* **What you have to do**: The entries below contain a line with "Click inside the search field" and a line with "Given: Launch Global Trade Document Portal". Quote exactly those two lines and all lines between them.

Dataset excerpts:
________________

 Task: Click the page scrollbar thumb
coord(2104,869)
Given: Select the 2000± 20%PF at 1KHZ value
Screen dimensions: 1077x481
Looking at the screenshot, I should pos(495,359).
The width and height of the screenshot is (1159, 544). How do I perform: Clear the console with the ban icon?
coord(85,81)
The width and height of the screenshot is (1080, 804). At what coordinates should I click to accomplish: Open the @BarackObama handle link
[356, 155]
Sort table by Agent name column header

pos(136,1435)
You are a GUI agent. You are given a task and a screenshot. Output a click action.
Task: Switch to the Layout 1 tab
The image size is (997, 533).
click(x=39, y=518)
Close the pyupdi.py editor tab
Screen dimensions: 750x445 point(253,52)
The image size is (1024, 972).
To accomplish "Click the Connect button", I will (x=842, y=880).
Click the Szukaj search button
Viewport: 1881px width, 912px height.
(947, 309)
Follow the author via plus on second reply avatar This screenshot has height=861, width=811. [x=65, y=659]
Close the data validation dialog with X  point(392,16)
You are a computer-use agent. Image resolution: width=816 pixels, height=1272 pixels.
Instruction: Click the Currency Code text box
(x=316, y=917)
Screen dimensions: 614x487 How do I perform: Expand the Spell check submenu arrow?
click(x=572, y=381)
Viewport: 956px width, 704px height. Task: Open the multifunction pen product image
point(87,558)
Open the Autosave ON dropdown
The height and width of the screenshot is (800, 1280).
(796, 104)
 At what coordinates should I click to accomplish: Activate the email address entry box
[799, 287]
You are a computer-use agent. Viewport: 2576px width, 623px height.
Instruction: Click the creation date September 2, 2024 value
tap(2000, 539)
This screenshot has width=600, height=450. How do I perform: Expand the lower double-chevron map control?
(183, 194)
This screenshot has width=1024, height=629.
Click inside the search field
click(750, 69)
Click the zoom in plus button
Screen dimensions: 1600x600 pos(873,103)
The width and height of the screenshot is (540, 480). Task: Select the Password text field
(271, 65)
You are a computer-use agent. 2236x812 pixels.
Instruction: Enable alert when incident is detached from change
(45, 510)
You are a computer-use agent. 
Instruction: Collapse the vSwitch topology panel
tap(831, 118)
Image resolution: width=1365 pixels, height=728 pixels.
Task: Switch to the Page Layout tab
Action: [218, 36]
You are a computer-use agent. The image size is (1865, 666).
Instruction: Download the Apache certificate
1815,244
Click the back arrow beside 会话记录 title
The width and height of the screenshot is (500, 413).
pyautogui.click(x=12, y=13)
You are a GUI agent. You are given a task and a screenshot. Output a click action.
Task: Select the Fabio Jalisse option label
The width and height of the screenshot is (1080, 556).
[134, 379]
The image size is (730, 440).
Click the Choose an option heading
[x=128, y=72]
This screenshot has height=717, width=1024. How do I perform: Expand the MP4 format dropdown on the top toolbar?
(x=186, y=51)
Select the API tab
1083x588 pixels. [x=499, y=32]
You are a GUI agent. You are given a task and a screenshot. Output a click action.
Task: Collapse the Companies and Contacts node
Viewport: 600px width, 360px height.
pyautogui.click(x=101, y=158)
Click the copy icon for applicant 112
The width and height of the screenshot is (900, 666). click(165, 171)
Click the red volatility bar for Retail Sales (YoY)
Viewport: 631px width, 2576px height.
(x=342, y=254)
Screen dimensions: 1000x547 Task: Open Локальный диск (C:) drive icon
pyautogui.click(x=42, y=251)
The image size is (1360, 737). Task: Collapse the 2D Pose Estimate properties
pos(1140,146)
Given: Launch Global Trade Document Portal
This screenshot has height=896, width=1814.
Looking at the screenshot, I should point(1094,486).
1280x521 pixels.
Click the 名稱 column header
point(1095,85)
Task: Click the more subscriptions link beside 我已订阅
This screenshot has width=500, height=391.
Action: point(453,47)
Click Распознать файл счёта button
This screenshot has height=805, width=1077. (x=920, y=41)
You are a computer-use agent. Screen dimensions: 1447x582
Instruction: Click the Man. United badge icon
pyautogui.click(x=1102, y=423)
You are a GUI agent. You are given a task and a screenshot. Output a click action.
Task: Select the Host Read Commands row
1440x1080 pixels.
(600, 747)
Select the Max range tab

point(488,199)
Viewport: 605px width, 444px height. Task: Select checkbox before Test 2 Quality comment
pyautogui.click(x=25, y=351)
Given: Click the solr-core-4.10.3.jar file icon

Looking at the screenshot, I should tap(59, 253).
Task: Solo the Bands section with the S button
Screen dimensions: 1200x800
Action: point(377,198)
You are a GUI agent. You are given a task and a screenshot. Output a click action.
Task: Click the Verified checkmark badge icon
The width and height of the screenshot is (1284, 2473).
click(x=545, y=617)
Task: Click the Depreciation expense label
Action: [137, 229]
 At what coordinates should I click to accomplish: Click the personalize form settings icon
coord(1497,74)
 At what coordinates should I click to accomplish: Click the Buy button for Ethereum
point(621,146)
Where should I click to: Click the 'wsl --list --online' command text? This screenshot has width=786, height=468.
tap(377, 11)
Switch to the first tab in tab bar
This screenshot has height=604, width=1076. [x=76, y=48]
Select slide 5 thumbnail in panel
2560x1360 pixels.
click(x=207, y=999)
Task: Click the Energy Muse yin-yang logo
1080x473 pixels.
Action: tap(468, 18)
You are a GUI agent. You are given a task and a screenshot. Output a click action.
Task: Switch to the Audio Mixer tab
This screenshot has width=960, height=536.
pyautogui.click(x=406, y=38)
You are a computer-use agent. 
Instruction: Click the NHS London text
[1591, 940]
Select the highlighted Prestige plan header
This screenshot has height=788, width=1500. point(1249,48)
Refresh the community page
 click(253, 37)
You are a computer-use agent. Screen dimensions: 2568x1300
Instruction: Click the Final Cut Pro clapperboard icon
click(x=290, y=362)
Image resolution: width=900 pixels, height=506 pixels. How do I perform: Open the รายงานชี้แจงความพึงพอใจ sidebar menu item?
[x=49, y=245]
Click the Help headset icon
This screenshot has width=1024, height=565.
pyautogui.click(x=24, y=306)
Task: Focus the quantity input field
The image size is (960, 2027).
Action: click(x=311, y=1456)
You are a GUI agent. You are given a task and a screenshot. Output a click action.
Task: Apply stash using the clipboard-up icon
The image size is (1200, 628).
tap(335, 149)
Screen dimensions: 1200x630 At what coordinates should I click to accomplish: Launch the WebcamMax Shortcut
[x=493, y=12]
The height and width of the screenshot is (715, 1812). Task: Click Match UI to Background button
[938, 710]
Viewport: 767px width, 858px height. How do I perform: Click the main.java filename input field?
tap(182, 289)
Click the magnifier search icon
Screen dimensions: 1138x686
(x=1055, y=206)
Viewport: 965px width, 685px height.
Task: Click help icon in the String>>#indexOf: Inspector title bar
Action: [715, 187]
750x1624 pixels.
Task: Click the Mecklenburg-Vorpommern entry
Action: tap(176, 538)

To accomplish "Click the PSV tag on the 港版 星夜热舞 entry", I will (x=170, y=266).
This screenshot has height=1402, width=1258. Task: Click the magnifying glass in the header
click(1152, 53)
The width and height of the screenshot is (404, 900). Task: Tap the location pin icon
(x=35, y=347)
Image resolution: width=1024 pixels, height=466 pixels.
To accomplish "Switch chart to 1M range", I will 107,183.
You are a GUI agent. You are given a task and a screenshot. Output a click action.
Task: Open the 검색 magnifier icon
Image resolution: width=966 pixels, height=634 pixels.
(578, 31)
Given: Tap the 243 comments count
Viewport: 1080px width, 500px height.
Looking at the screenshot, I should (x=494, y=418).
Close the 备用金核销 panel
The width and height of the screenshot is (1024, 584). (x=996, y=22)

________________

* **Written response**:
Click inside the search field
click(750, 69)
Click the zoom in plus button
Screen dimensions: 1600x600 pos(873,103)
The width and height of the screenshot is (540, 480). Task: Select the Password text field
(271, 65)
You are a computer-use agent. 2236x812 pixels.
Instruction: Enable alert when incident is detached from change
(45, 510)
You are a computer-use agent. 
Instruction: Collapse the vSwitch topology panel
tap(831, 118)
Image resolution: width=1365 pixels, height=728 pixels.
Task: Switch to the Page Layout tab
Action: [218, 36]
You are a computer-use agent. The image size is (1865, 666).
Instruction: Download the Apache certificate
1815,244
Click the back arrow beside 会话记录 title
The width and height of the screenshot is (500, 413).
pyautogui.click(x=12, y=13)
You are a GUI agent. You are given a task and a screenshot. Output a click action.
Task: Select the Fabio Jalisse option label
The width and height of the screenshot is (1080, 556).
[134, 379]
The image size is (730, 440).
Click the Choose an option heading
[x=128, y=72]
This screenshot has height=717, width=1024. How do I perform: Expand the MP4 format dropdown on the top toolbar?
(x=186, y=51)
Select the API tab
1083x588 pixels. [x=499, y=32]
You are a GUI agent. You are given a task and a screenshot. Output a click action.
Task: Collapse the Companies and Contacts node
Viewport: 600px width, 360px height.
pyautogui.click(x=101, y=158)
Click the copy icon for applicant 112
The width and height of the screenshot is (900, 666). click(165, 171)
Click the red volatility bar for Retail Sales (YoY)
Viewport: 631px width, 2576px height.
(x=342, y=254)
Screen dimensions: 1000x547 Task: Open Локальный диск (C:) drive icon
pyautogui.click(x=42, y=251)
The image size is (1360, 737). Task: Collapse the 2D Pose Estimate properties
pos(1140,146)
Given: Launch Global Trade Document Portal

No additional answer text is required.